Introduction
Spontaneous coronary artery dissection (SCAD) is a rare acquired vascular anomaly; LV pseudoaneurysm (LVP) is a rare but life-threatening complication resulting from the rupture of the ventricular free wall.
We present a case of a young female patient with recurrent chest pain diagnosed with a rare large LVP due to coronary spontaneous dissection.
A 30-year-old female patient, with no significant cardiovascular history, presented to the emergency department with sudden oppressive chest pain. She was initially diagnosed with costochondritis and prescribed high doses of non-steroidal anti-inflammatory drugs. Despite multiple consultations for persistent symptoms, including chest pain and exertional dyspnea, her condition did not improve.
Cardiac magnetic resonance revealed a normal LV size, 35% LVEF, and a LVP of 65 × 40 mm with thrombus formation, highly suggestive of ischemic etiology (Fig. 1). The left anterolateral ventricular wall perforation was contained solely by fibrosis of the pericardium, having a high risk of rupture. Coronary angiography revealed a Type 2 dissection of the left main artery extending into the left anterior descending artery and circumflex artery, which were both occluded (Fig. 2). After the diagnosis, surgical intervention (Fig. 3) was success with pseudoaneurysm exclusion and myocardial revascularization (Fig. 4).
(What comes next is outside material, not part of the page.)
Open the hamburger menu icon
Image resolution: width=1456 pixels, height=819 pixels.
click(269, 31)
Figure 1 Transversal view of l LV pseudoaneurysm in cardiac magnetic resonance. RV: right ventricle; LV: left ventricle; PSA: pseudoaneurysm.

Figure 2 Coronary angiography with type 2 dissection of the left main artery (arrow) extending into the left anterior descending artery and circumflex artery.
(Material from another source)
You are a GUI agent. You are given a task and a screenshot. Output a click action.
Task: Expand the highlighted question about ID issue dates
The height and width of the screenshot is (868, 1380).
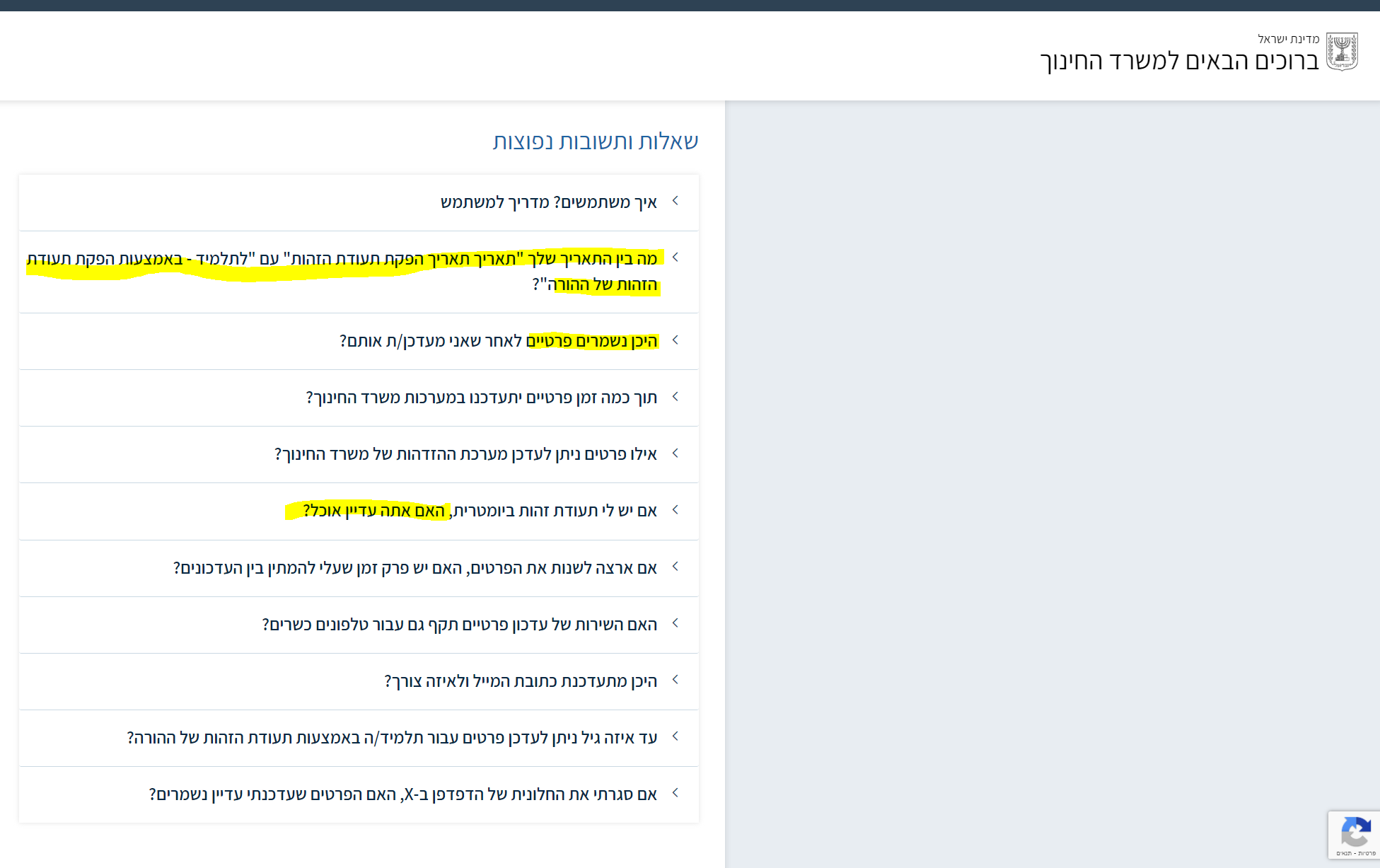click(x=424, y=272)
Figure 4 A control echocardiogram showed complete occlusion of the graft at the neck of the pseudoaneurysm (arrow).
The presented case highlights the importance of considering an ischemic etiology in patients with atypical symptoms and persistent cardiac complaints. Although SCAD is relatively rare (< 1% of STEMI), it is essential to recognize that in women younger than 50 years, SCAD accounts approximately 25-30% of cases presenting as ST-elevation myocardial infarction (STEMI)1,2.
A rare complication of SCAD is LVPs. While true aneurysms contain ventricular myocardial tissue, pseudoaneurysms are solely contained by pericardium or scar tissue, making them prone to rupture3.
Post-ischemic pseudoaneurysms are predominantly found in the inferior and posterolateral walls (82%), while anterolateral pseudoaneurysms are extremely rare attributed to the high incidence of hemopericardium and death associated with anterior rupture of the ventricular free wall3.
Mortality rates with medical therapy reach 50%. Interventional management options include cardiac surgery and percutaneous closure in specific cases.
The patient’s evolution was satisfactory with significant improvement in ejection fraction in the absence of cardiovascular symptoms at 6 months.